SANTIAGO, Chile — What’s the secret to bringing Team USA its first Pan Am Games Men’s Epee medal since 2015? For the 2023 squad, all it took was a group of talented fencers who had never before fenced together.
On Thursday at the 2023 Pan American Games, the trio of Curtis McDowald (Peter Westbrook Foundation, Fencers Club), Samuel Imrek (Alliance Fencing Academy) and Samuel Larsen (Northwest Fencing Center) won gold, defeating Canada in a stunning comeback.
Moments later, the Women’s Foil trio of Lee Kiefer (Bluegrass Fencers’ Club), Jackie Dubrovich (New Jersey Fencing Alliance) and Zander Rhodes (V Fencing Club, Columbia University) did the same thing, defeating Canada, 44-33.
In the Men’s Epee final, down 41-37 with less than 50 seconds remaining in the final leg, McDowald stormed back to tie the match at 41 before time expired. In priority overtime, McDowald fenced more aggressively and landed the decisive touch.
With a deficit and little time remaining, the plan, McDowald said, was simple: “Score touches. Hit this guy.”
“I just was staying to my plan, sticking to my strategy, remembering my team and just executing the plan,” he says. “That’s it.”
It was the first Men’s Epee medal — individual or team — since 2015, when the trio of Yeisser Ramirez, Jason Pryor and Benjamin Bratton won team silver and Pryor an individual bronze.

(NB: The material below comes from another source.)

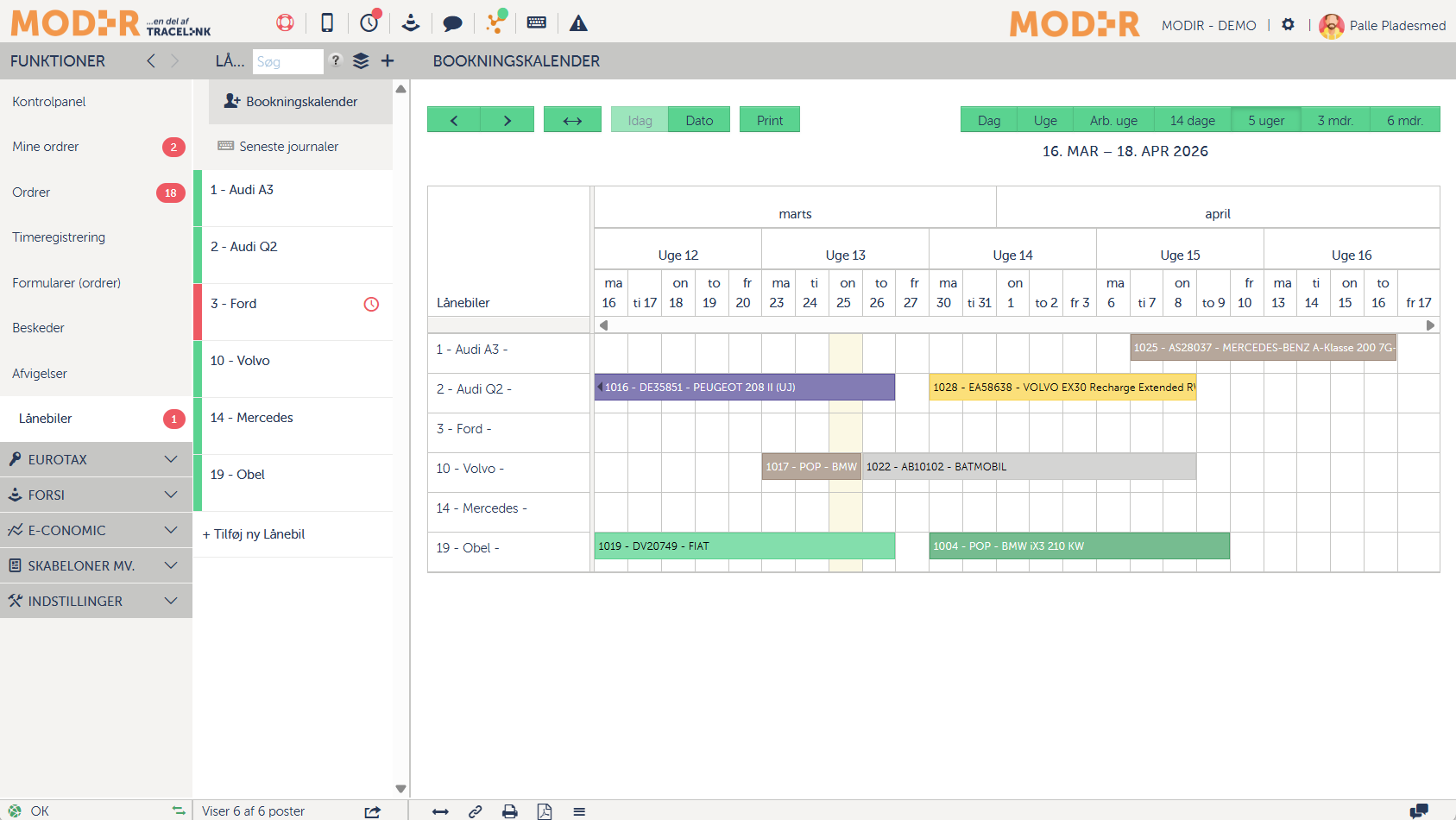Click the lifebuoy help icon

The last Men’s Epee team gold for the USA came in 2011 when Soren Thompson, Weston Kelsey, Cody Mattern and Gerek Meinhardt took home the title. (Meinhardt, a foil fencer, didn’t fence in the tournament but was the team’s emergency substitute.)
McDowald says he loved to see this scrappy squad unite in such a successful way — even if they make for a somewhat unlikely trio. McDowald is an Olympian, Imrek is an 18-year-old rising star and Larsen is seeing a career resurgence in his early 30s.
“We’ve got a lot of different strengths here,” McDowald says. “And in our weaknesses, we’re able to complement each other. We’ve got three completely different styles, completely different ages, but we all came together. And it just worked perfectly.”
“Yeah, even though we've never been a team event together before,” Imrek says, “we just knew we have good chemistry. And we worked together so well, the whole time. We just knew from the start that it was gonna be a good day.”
That confidence didn’t falter when the initial rankings put Team USA as the fifth best of the eight teams. Larsen and the guys didn’t see their three wins — against Colombia, Venezuela and Canada — as upsets.
“I wouldn’t say that we're underdogs,” Larsen says. “Everyone here everyone we beat was tough. But I didn't go in thinking that we were gonna get blown out. I didn't go in thinking we were going to lose. I think this is just an example of all the hard work we've all done.”
In Women’s Foil, it’s now back-to-back golds for Team USA in the team event, matching the 2019 result achieved by the team of Nicole Ross, Lee Kiefer, Jacqueline Dubrovich. Four years earlier, Team USA lost in a hard-fought final against Canada.
Speaking of Canada, this match was something of a revenge match for the U.S. women, who lost to Canada at the Pan American Zonals earlier this year.
“We've talked extensively about this,” Dubrovich says. “I think we just had a really positive outlook. There was a lot of energy all day today. We were cheering supporting each other. So we're really happy we can come out with the gold medal.”
Dubrovich and Kiefer say they’re especially happy for Rhodes, who gets her first Pan Am Games medal at her first trip to the quadrennial tournament.
“We have a lot of fun fencing team together,” Kiefer says. “And I think all of our eyes are on Paris. So this is just a good practice opportunity.”
For Rhodes, the mere opportunity to fence after watching her teammates across all three weapons fence on the first three days was a welcome moment.
“I was really excited to fence,” she says. “I saw my teammates fence individual on Monday. And it looked like a lot of fun, and they were so supportive. So I had a really great time.”